- Activity: Look below for the line with "Instruction: Click the". Retype it and every line after it to the end, exactly, but leave out the pictures.

[Screenshot grounding data]

......

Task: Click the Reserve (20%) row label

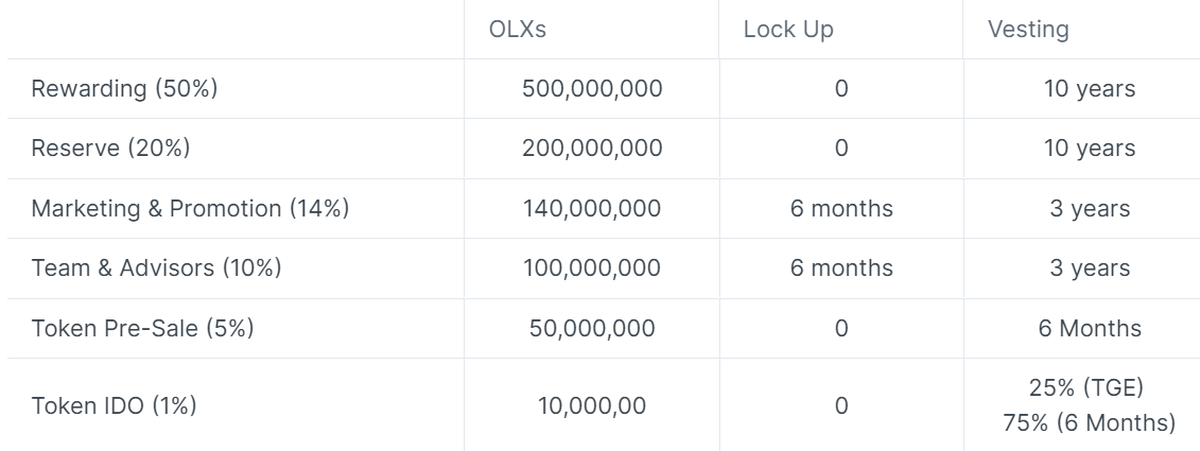Action: (x=111, y=149)
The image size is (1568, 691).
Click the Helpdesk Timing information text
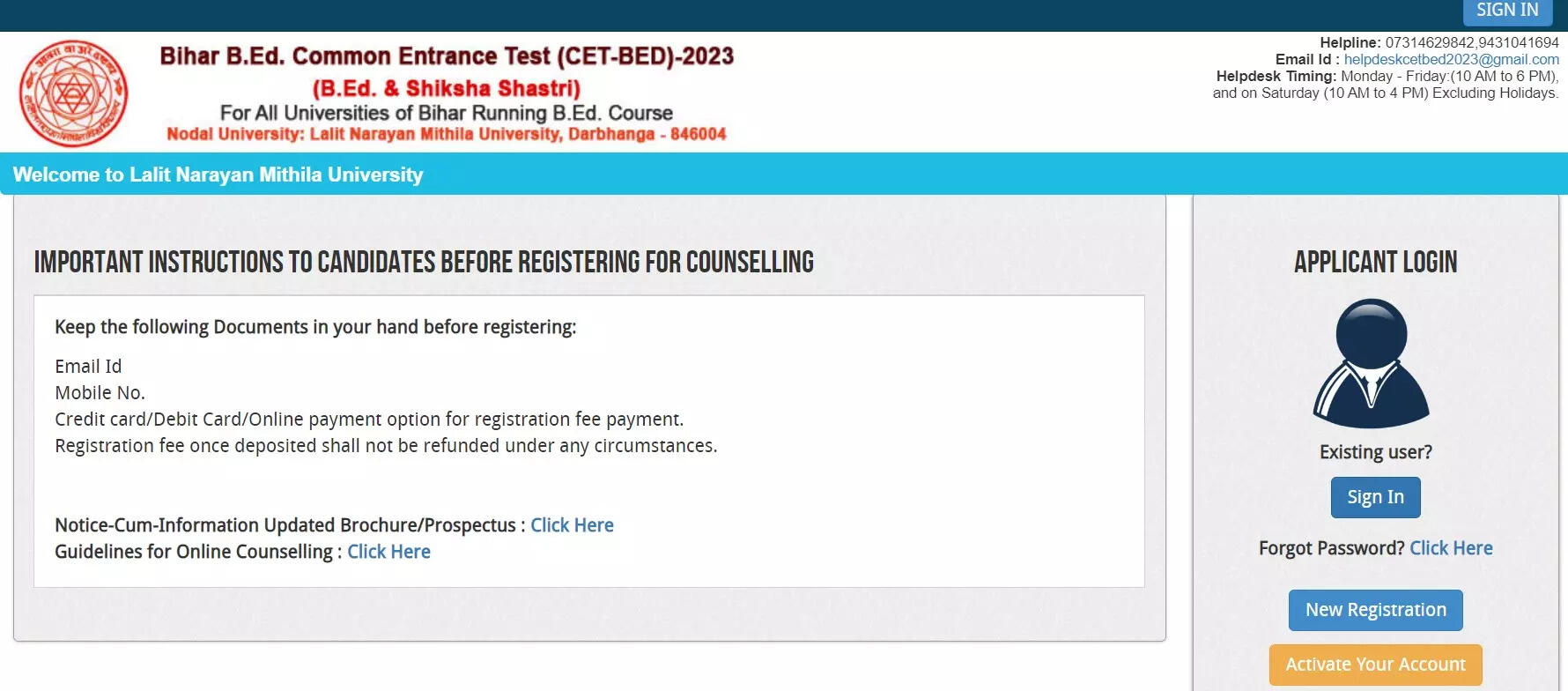(x=1386, y=85)
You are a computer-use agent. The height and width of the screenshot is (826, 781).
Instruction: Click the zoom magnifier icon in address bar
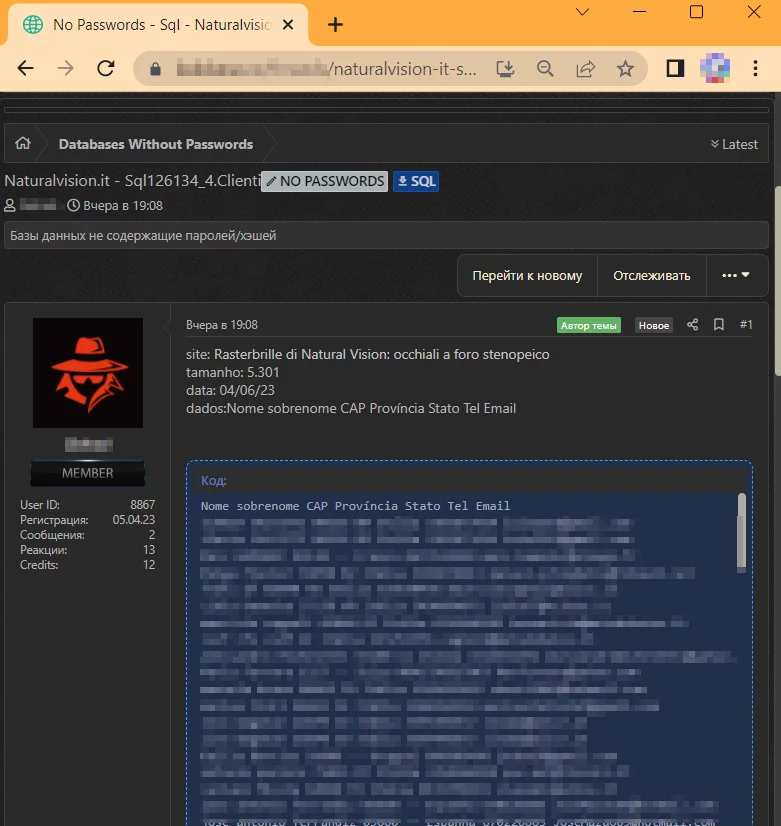coord(545,69)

......

- Task output:
Instruction: Click the zoom magnifier icon in address bar
coord(545,69)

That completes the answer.